Cloud Setup: Using the Dataset with Google Cloud SQL & BigQuery

This page explains how to set up the MIMIC-IV-Ext-CEKG dataset using Google Cloud services. It is recommended to use Google Cloud instead of a local computer, as the volume of files is large. To use the dataset on the cloud, you will need:

Having a Google Cloud account. It is recommended to start with a free Google Cloud account, which provides $300 in free credits valid for 90 days. You need a credit or debit card to activate the free account without being charged, but you can cancel before reaching the $300 limit or the 90-day period.
Fulfill all the steps for dataset access.

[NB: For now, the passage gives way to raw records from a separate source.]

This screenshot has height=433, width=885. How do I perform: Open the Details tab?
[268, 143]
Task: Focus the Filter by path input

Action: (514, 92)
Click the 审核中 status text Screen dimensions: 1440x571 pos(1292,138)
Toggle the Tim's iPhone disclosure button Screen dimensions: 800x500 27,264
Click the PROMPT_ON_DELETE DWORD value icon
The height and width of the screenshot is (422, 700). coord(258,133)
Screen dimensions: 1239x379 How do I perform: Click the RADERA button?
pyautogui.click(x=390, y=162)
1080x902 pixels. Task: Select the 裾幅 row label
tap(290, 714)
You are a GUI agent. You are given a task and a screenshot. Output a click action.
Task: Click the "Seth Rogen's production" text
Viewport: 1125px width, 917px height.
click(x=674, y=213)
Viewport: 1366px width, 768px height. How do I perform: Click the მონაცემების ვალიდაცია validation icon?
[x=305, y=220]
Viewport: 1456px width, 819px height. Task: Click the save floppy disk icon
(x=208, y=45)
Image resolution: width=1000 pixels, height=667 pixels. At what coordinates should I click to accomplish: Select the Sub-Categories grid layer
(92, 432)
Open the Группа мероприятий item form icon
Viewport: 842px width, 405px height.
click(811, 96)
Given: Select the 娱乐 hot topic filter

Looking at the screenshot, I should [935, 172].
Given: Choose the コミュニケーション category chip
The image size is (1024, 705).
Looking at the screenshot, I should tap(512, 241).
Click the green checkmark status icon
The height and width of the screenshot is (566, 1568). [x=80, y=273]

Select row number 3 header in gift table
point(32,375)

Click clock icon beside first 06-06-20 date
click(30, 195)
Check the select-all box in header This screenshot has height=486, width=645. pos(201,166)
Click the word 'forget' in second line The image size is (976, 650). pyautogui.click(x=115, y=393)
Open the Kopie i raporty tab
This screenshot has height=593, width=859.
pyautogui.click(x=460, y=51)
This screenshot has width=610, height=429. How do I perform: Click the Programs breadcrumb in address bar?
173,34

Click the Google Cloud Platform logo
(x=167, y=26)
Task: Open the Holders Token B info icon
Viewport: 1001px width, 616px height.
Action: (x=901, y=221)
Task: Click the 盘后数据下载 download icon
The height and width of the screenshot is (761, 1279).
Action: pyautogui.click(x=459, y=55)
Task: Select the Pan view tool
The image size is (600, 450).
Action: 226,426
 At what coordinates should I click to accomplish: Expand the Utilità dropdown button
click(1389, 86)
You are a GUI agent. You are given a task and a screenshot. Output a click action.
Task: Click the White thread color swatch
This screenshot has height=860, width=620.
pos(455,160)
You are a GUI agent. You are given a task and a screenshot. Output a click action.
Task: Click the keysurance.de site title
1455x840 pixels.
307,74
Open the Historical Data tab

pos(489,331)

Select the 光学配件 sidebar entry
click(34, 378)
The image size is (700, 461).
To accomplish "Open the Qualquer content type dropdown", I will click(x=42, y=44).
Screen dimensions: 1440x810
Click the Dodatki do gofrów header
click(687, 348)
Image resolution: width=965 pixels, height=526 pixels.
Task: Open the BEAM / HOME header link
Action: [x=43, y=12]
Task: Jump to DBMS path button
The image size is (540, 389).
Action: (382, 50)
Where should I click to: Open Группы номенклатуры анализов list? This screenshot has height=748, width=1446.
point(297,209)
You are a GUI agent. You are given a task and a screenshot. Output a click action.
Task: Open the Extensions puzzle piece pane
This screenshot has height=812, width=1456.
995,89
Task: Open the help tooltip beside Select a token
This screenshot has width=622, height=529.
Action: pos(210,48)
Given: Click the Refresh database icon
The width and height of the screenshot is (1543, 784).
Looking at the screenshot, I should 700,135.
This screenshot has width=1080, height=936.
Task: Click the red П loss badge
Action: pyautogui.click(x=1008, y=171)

Follow the step-by-step guide to upload the dataset and begin using it for your cloud-based research, simulation, or application development.

Step 1. Download the Dataset Files:

Visit the dataset's paper page and download the dataset from the bottom of the page.

Step 2. Unzip the Required Tables:

Extract each required dataset table from the downloaded archive.

Step 3. Create a Google Cloud Project:

Go to the Google Cloud Manage resources.
In the top navigation bar, click the project name dropdown (usually "My First Project") next to the Google Cloud logo.
Click on “Create Project.”
Fill in the project details:
- Project Name: Choose any name (e.g., my-mimic-cekg-project).
Click “Create” and wait a few seconds for your new project to be created.

Step 4. Upload the Dataset to Google Cloud Storage:

Go to Google Cloud Storage.
Ensure your selected project is my-mimic-cekg-project. Use the dropdown in the top navbar to switch if needed.
Click “Create Bucket.”
Choose a globally unique and permanent bucket name.
Click “Create” and then confirm the bucket creation.
Click “Upload Files” and upload all unzipped dataset tables as CSV files into your new bucket.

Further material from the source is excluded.